(Data in this exercise)

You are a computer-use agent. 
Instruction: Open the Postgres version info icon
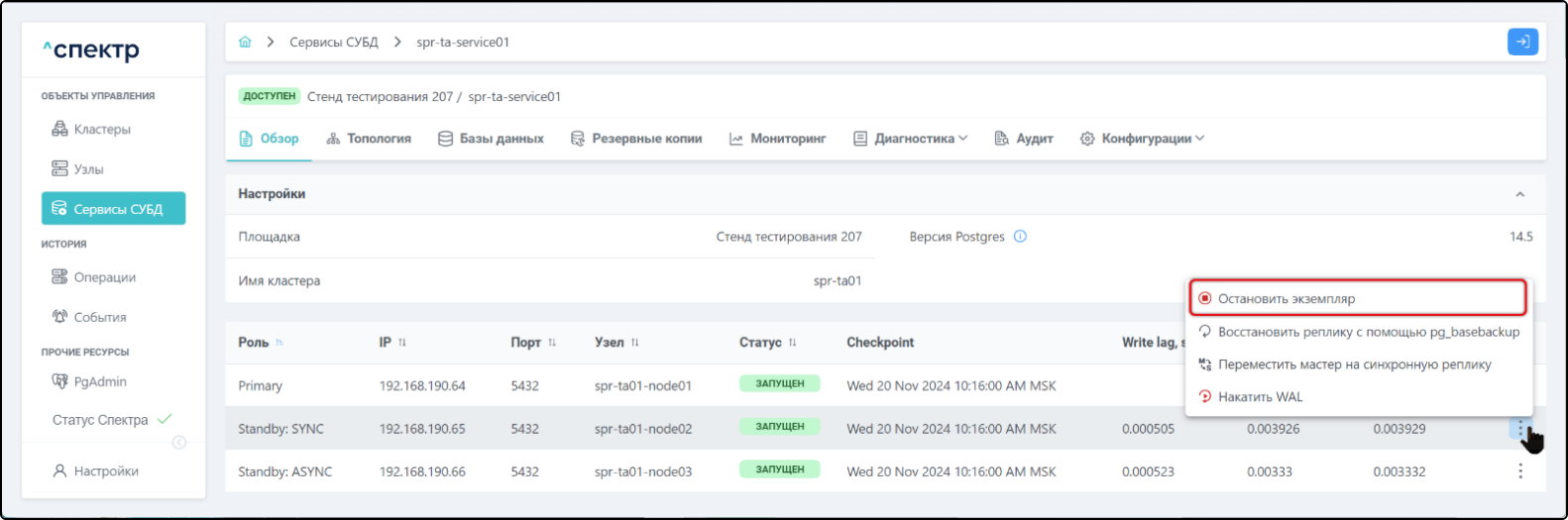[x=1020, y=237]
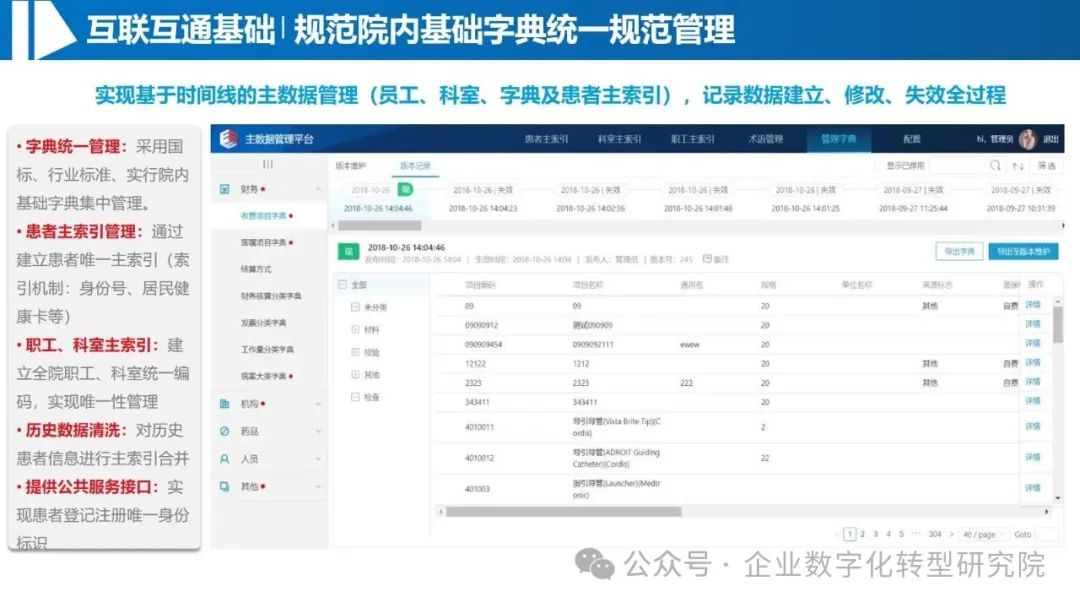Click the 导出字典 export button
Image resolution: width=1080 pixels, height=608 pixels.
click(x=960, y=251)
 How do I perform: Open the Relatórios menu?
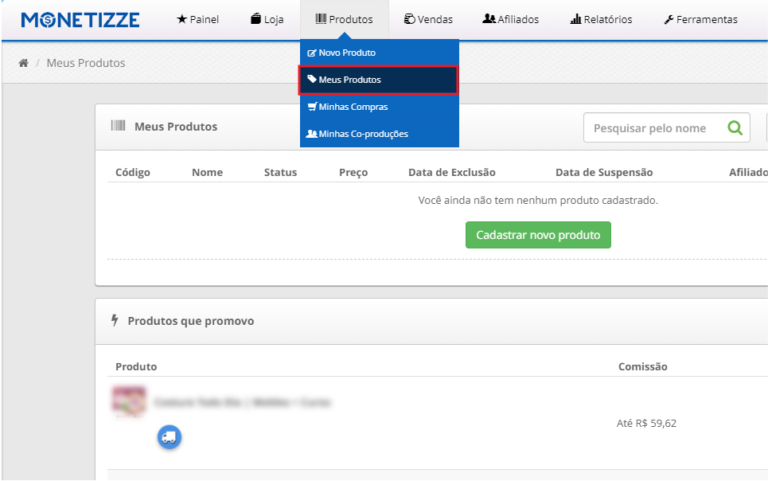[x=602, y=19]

(End Data in this exercise)

» **What to produce**
With the pictures set aside, please write out all of the records above exactly.

» **Solution to this problem**
You are a computer-use agent. 
Instruction: Open the Postgres version info icon
[x=1020, y=237]
Click the 导出字典 export button
Image resolution: width=1080 pixels, height=608 pixels.
click(x=960, y=251)
 How do I perform: Open the Relatórios menu?
[x=602, y=19]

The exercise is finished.